Quanto “costa” la libertà di stampa

“Ognuno di noi rischia ogni sera di diventare il fatto di cronaca del giorno dopo”, diceva Marcel Proust, un'insidia ben nota sopratutto a una certa categoria di giornalisti. Nel 2015 sono stati 110 i reporter che hanno perso la vita, molti - quasi due terzi - non si trovavano in paesi formalmente in guerra, un dato in controtendenza rispetto agli anni scorsi. Ad attestarlo il rapporto di Reporters senza frontiere (RSF), che vuole che venga nominato “un rappresentante speciale del segretario generale dell'Onu per proteggere i reporter”.
Dei 110 citati, 67 sono stati uccisi nell’adempimento del loro lavoro mentre 43 hanno perso la vita in circostanze avvolte dal mistero. Un fatto ancora più preoccupante, sottolinea l’organizzazione, perché elimina il discrimine tra il rischio assunto con consapevolezza dagli inviati di guerra e i 'semplici cronisti' che operano in Paesi non in guerra ma dove la criminalità teme la stampa. Nel calcolo risulta anche la perdita di 27 "citizen journalist" non professionisti, e sette tra cameramen, fonici e tecnici. La minaccia principale viene dai cosiddetti "gruppi non statali" come i jihadisti dell'Isis.
I Paesi più a rischio per svolgere la propria professione di giornalisti sono: Iraq (11 morti) e Siria (10) seguita dallo Yemen (8 morti) dove è in corso una guerra civile tra sunniti sostenuti da Riad e ribelli sciiti Houthi appoggiati dall'Iran.
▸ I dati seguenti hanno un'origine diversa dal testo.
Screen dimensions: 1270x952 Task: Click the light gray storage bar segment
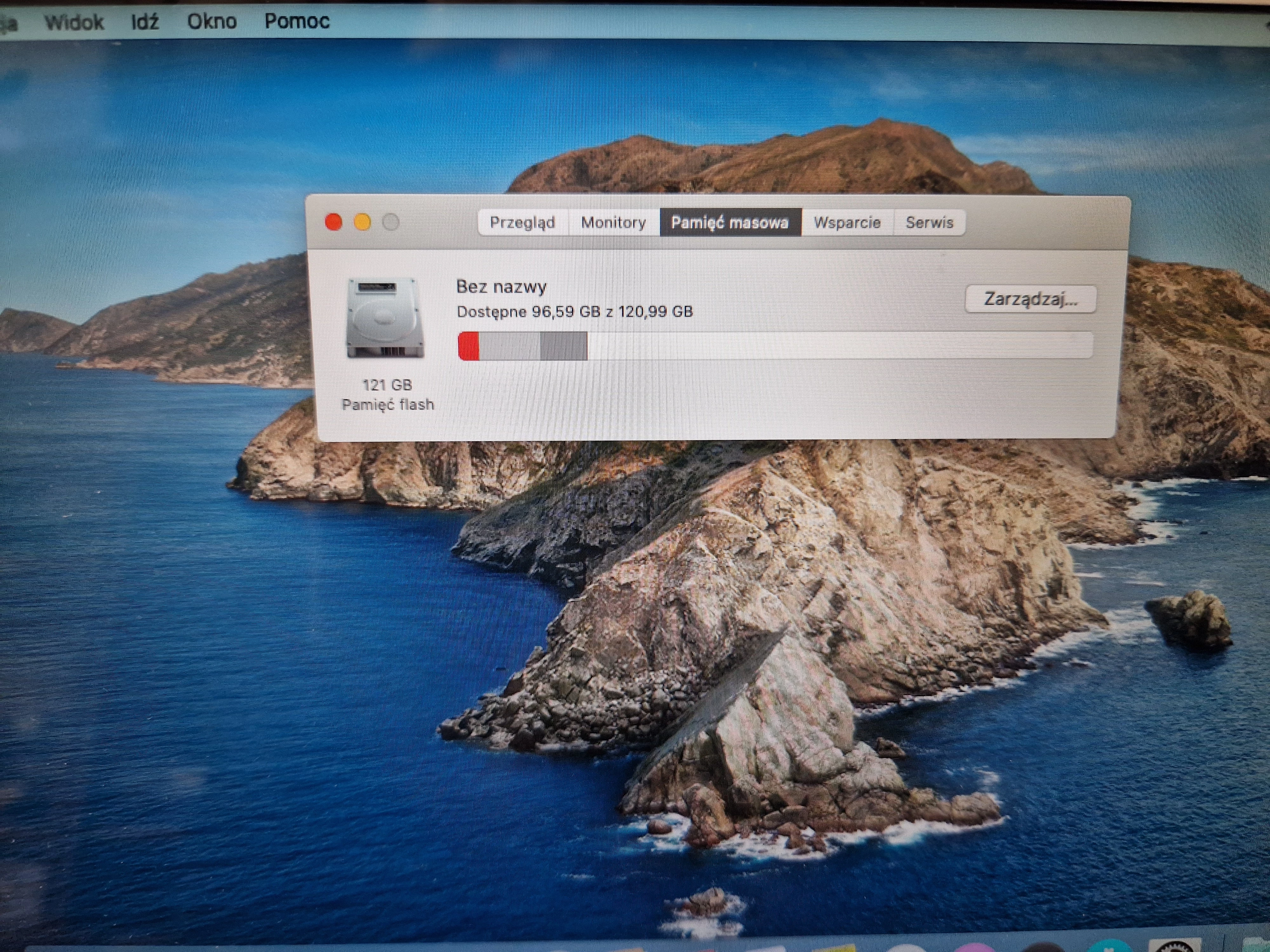click(x=509, y=346)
Anche la Francia, nella conta, con le 8 vittime dell'attacco al settimanale satirico 'Charlie Hebdo' del gennaio scorso. Seguono l'India con 9 morti e il Sud Sudan (7 vittime). Il Messico sarebbe uno dei Paesi più pericolosi al mondo per chiunque, civili inclusi, dove i narcos controllano intere aree del Paese. Lì i giornalisti morti sono stati 8, nelle Filippine 7, così come in Honduras.
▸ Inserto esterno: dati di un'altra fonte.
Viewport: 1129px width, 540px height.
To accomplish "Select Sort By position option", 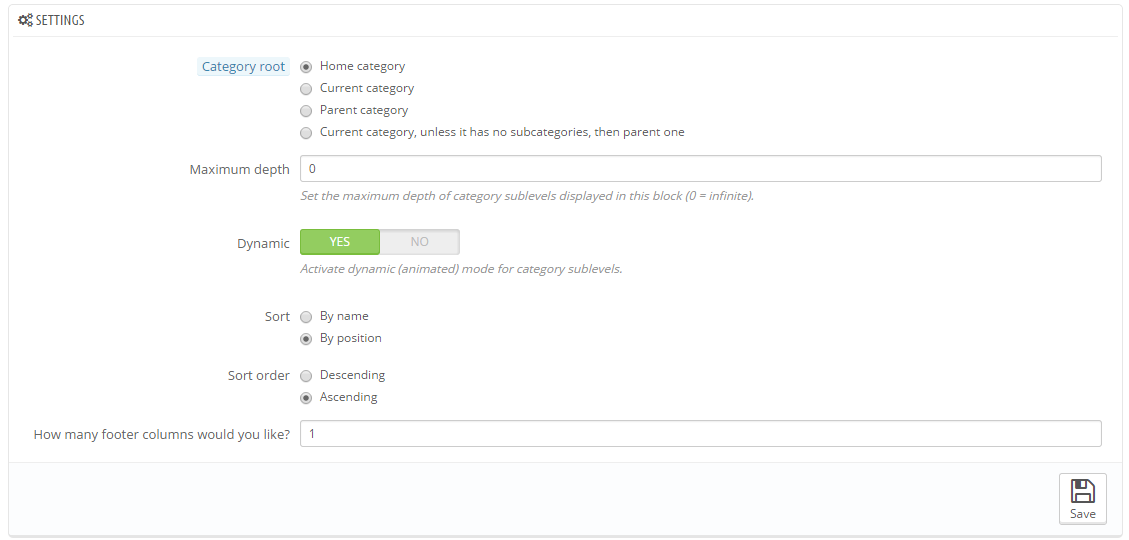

Altissimo, inoltre, il numero di reporter rapiti e tenuti in ostaggio, ben 54 di cui 26 in Siria, 13 in Yemen, 10 in Iraq e 5 in Libia. Sono invece 154 i giornalisti finiti in prigione per aver svolto il loro lavoro: 23 in Cina, 22 in Egitto, 18 in Iraq, 15 in Eritrea, 9 nella Turchia del presidente Recep Tayyip Erdogan che ha fatto arrestare giornalisti e chiudere testate. Gli altri 69 reporter sono detenuti in carceri nel resto del mondo.